While online simulations have been getting much attention in recent years, simulations can work well in many settings both outside and inside the classroom: as online exercises that are part of a blended course, as stand-alone e-learning modules or as capstone experiences to a classroom lecture series.
Which setting is appropriate depends on the level of prior knowledge that students bring to the table. Linear tutorials and lectures—whether online or off-line—are most often the best tools for laying the foundation of new materials. Simulations excel at reinforcing those foundations and often tend to do well as capstone experiences in combination with classroom activities.
For instance, a company that wants to teach new hires the company’s strategic direction and values might first want to teach those values in a lecture format or through a linear e-learning course. The company could then reinforce those concepts with a simulation that presents difficult situations and challenges employees to apply the company strategy and values.
In general, the less familiar students are with the environment being simulated, the more handholding they need—either in the classroom or through virtual collaboration. Simulations can work as stand-alone online tools without a live tutor or instructor, but only if the learner is familiar with the environment that is being simulated.
Why Aren’t Online Simulations More Widely Used?
Until recently, technical barriers prevented the widespread use of simulations as learning tools. In the past, many simulations were simply too hard to develop and distribute to the computers where they were needed. Furthermore, the costs of pioneering a new type of learning while deploying hard-to-install and hard-to-support custom-made simulations were simply too high for most environments.
As standard-issue computer technologies, such as Macromedia Flash, become more ubiquitous and e-learning vendors with simulation-development expertise develop more industry- and topic-specific simulation templates, technology and cost barriers are continuing to shrink, opening the marketplace for widespread adoption of simulation technology.

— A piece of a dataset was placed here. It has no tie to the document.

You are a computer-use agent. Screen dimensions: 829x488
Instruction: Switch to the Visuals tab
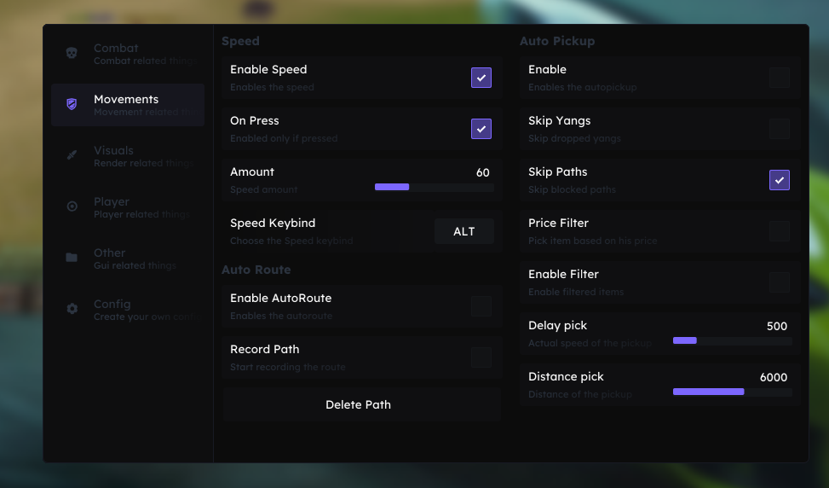click(128, 156)
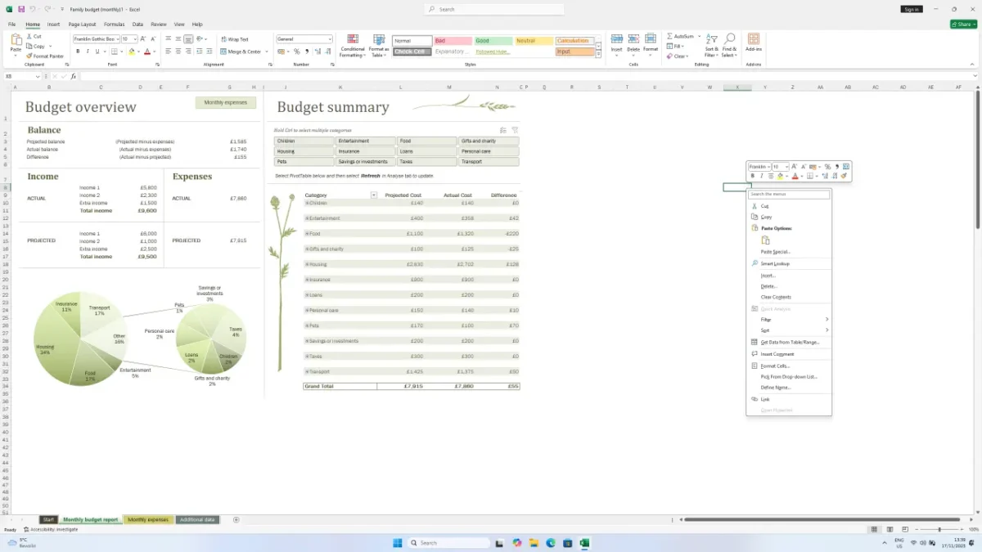Click Format Painter in the Clipboard group

44,56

Clearly, other barriers need to be overcome as well. Overenthusiastic e-learning vendors have touted simulations in many areas where they should not have been used. Many companies that first adopted them were disappointed with the results. All too often, unfortunately, learning objectives were ignored in order to provide clients with the “wow” factor. Simulations looked good, but little learning occurred.

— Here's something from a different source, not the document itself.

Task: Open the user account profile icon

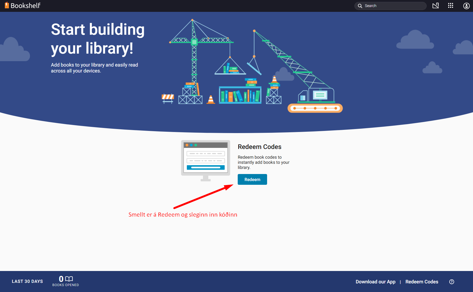Action: pyautogui.click(x=466, y=6)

To overcome this barrier, CLOs and training managers need clarity about the purpose of a simulation, as well as how it will be integrated into the training environment, before starting the process of developing the simulation.
Other barriers simply stem from bad simulation design. Many ineffective simulations on the market today have unclear learning objectives or include features that distract the would-be learner. This reduces the value of the simulation as an educational tool. Effective planning and simulation-development expertise are required to avoid the pitfall of bad simulation design.
In addition to technical and design barriers, organizational barriers need to be addressed. As mentioned, soft-skills simulations need a feedback forum to debrief participants. Simply making a simulation available on an LMS is not enough to get employees involved and engaged. Because simulations often teach higher cognitive skills that require a learner’s full attention, simulations need to be promoted to an even larger extent than e-learning courses, and participants need to be allowed to take time away from the office to fully engage with a simulation. Only with adequate marketing and technical support will simulations truly be integrated into corporate learning environments.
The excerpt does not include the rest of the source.